Gary Oldman as Churchill, Darkest Hour
Gary Oldman (Mr Churchill) gets all the good lines (most of them I think of Mr Churchill himself) but I don't think he is either better or worse than the half-dozen or so fine English actors who have portrayed Mr Churchill with the aid of elaborate make up, the inevitable three-piece suits with polkadot blue tie and the rather convoluted voice which makes Churchill sound like a man speaking with a mouthful of peanut butter. It is a very exterior performance and I think seldom touches upon the interior of the man. Of course perhaps film wasn't designed to do this. Many critics however have given the performance top marks for its subtlety, which alas, I couldn't see.

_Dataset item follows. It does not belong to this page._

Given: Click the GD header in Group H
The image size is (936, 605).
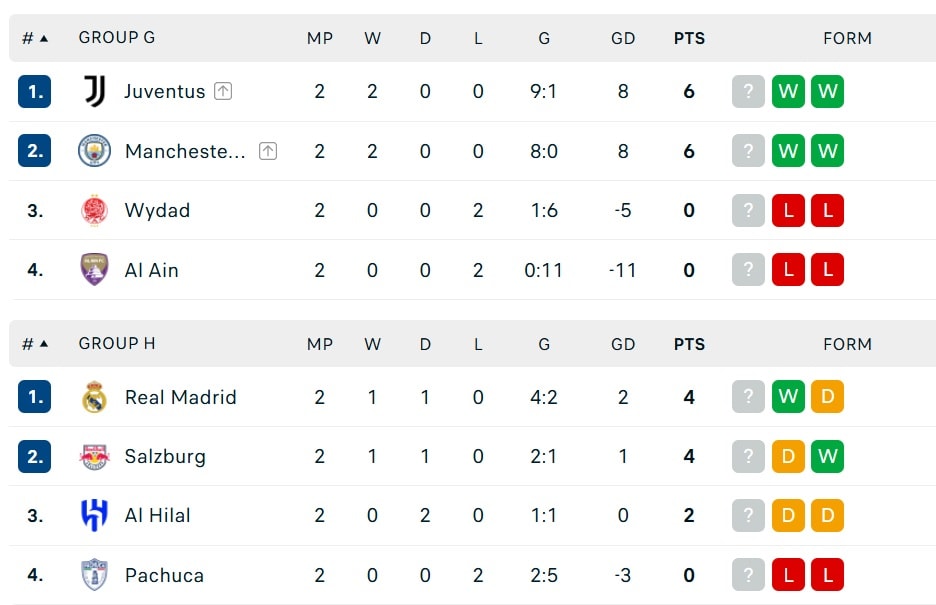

'...quite superb', Ronald Pickup as Neville Chamberlain
Darkest Hour
There are elisions of history, some to the point of sheer fiction and some in which real events are placed in different context, for dramatic purposes. I quite understand this. The historical accuracy of some matters can be disputed. For example in the very first scene set inside the House of Commons, the Leader of the Opposition, Mr Attlee (David Schofield) upbraids members of the Conservative government on the other side, by name. This was never done. Members of the House referred to each other as "the (Right) Honourable member for the name of the constituency, but if that had been followed, it would have been more difficult to introduce the characters themselves. These characters included the Prime Minister, Neville Chamberlain (Ronald Pickup – quite superb) and ultimately the Secretary of State for Foreign Affairs, Viscount Halifax (another superb performance by Stephen Dillaine who has mastered the very slight upper class lisp spoken so frequently in that time).

In fact, there isn't a performance that is not completely convincing throughout the film.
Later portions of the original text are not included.